A positive note, finally

 The last maybe 20 posts I did are probably all so depressing. Basically I was. Now for the first time in ages, I feel like the clouds are slowly parting. But I'm scared. I am anxious. I prefer not to entertain dark thoughts because I cannot for the love of me re-enter the bottom of the pit. I do not want to be there again. I cast away negative thoughts because otherwise, I won't be able to focus on what's in front of me: my last year of law school. I am about to pull off a miracle, if miracles do exist. I have no idea how to be my own hero. But as BTS lyrics' once say, "You give me the best of you, so you give you the best of you." I am about to give me the best of me. Hopefully it's enough. I hope I can really stick to this discipline, or at least find a balance in between.

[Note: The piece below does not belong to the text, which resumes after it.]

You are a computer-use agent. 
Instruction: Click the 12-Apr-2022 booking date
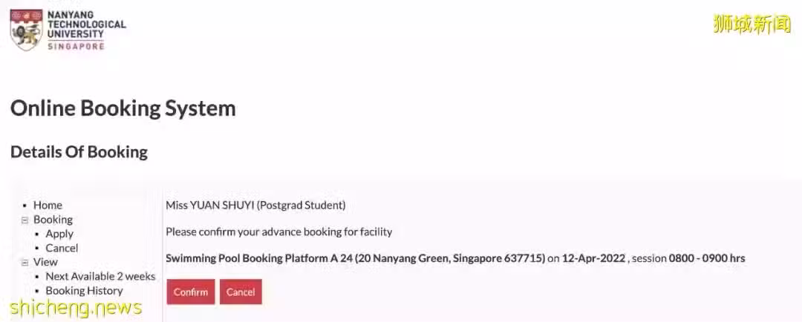[593, 258]
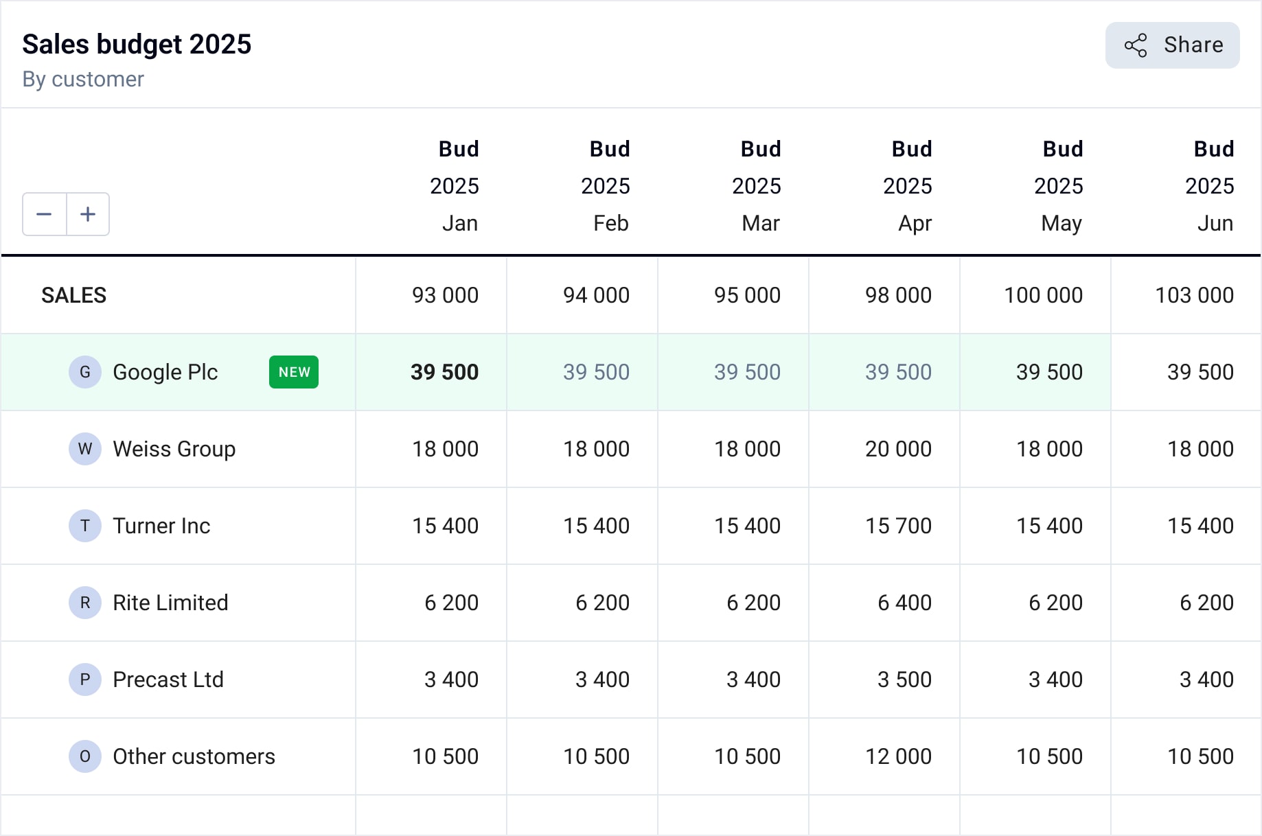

Surprisingly, coming out to my parents regarding my current downfall, one of my many these past consecutive years, wasn't as horrible as I thought. The hours before it was the absolute worse, but the post effect wasn't as bad as the last time I confessed. Gosh at this point, another BTS lyrics' echoes through my head, "I know you're hesitating because even if you say the truth, in the end it will all return as scars". 

I have a fair share of those, scars. I find them embellished on my skin, out for display for the world to see and judge. But for the first time in my life, I'm owning up to it. I want to be happy ggaddamnit.

With a little luck on my side, hopefully I do graduate law school next year.